**Text block**
======

The Mind & The Gut
You’ve probably often heard phrases that relate our feelings to our stomach or “gut”; “I feel sick to my stomach”, “that was gut wrenching” or “I have a gut feeling”. But did you know that the connection between our gut and our emotions is actually real?
Mental health problems are strongly associated with gastrointestinal symptoms such as heartburn, indigestion, bloating, pain, constipation, diarrhoea, and acid reflux. People with irritable bowel syndrome (IBS) — which affects your large intestine, or colon — frequently suffer from anxiety and depression.
What Is the gut and the gut microbiome?
Our “gut” is made up of our digestive system and includes organs such as the oesophagus, gallbladder, liver, pancreas, stomach and the small and large intestines.
Inside our digestive system there is a vast collection of microorganisms including bacteria, archaea, viruses, and fungi. The “microbiome” is the name given to all of the genes inside these microorganisms. We are all born with between 10 and 100 trillion microbial cells in our gut, which are vital to normal human health.
For example, the microbiota plays a role in a number of diseases and is important for nutrition, immunity, and it even affects our brain and behaviour. There’s still an awful lot that we don’t yet understand about what the gut microbiome does and there’s ongoing research into this very area. It’s estimated that we understand 10% at best of what the system can do
How the gut connects to our brains?

======

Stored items
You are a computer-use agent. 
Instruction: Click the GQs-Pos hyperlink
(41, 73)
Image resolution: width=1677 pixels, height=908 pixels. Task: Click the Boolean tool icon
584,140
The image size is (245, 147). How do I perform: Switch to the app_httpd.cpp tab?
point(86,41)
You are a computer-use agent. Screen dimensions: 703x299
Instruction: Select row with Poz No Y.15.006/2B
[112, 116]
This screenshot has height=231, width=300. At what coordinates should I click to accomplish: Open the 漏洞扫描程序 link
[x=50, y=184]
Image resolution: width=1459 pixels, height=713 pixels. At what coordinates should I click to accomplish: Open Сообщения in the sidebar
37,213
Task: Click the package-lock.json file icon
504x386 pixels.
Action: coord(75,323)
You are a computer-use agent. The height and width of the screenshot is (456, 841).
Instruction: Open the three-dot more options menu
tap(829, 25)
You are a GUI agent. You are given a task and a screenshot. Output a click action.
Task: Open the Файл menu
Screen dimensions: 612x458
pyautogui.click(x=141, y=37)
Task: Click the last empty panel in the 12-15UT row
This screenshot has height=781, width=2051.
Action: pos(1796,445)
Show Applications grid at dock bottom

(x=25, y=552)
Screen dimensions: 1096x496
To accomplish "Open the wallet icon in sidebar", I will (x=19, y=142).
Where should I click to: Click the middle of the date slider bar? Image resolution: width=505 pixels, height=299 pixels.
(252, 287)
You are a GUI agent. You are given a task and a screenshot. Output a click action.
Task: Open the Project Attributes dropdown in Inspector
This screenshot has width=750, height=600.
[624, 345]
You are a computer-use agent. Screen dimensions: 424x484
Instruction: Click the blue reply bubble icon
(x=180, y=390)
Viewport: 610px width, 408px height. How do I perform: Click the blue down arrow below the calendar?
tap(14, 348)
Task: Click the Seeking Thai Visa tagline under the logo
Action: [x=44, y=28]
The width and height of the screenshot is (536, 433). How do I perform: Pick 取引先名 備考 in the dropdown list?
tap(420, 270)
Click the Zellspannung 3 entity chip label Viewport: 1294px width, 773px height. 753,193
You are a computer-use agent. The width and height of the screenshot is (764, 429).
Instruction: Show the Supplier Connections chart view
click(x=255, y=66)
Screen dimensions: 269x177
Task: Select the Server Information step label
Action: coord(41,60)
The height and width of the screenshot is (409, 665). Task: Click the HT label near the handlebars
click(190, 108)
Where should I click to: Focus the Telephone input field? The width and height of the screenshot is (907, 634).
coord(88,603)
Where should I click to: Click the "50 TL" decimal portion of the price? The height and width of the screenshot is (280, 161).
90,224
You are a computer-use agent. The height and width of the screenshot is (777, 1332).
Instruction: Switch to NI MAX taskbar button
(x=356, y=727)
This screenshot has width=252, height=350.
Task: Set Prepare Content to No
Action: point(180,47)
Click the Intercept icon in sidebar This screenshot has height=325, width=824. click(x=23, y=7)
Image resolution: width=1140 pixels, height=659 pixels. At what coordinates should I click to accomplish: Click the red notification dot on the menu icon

======

**What this exercise asks**
[a] Repeat word for word the part of the text on the mind and the gut that runs from "The Mind & The" to "the gut microbiome?".
[b] According to the text on the mind and the gut, how many microbial cells are we born with in our gut?

**Exercise responses**
[a]
The Mind & The Gut
You’ve probably often heard phrases that relate our feelings to our stomach or “gut”; “I feel sick to my stomach”, “that was gut wrenching” or “I have a gut feeling”. But did you know that the connection between our gut and our emotions is actually real?
Mental health problems are strongly associated with gastrointestinal symptoms such as heartburn, indigestion, bloating, pain, constipation, diarrhoea, and acid reflux. People with irritable bowel syndrome (IBS) — which affects your large intestine, or colon — frequently suffer from anxiety and depression.
What Is the gut and the gut microbiome?

[b] Between 10 and 100 trillion.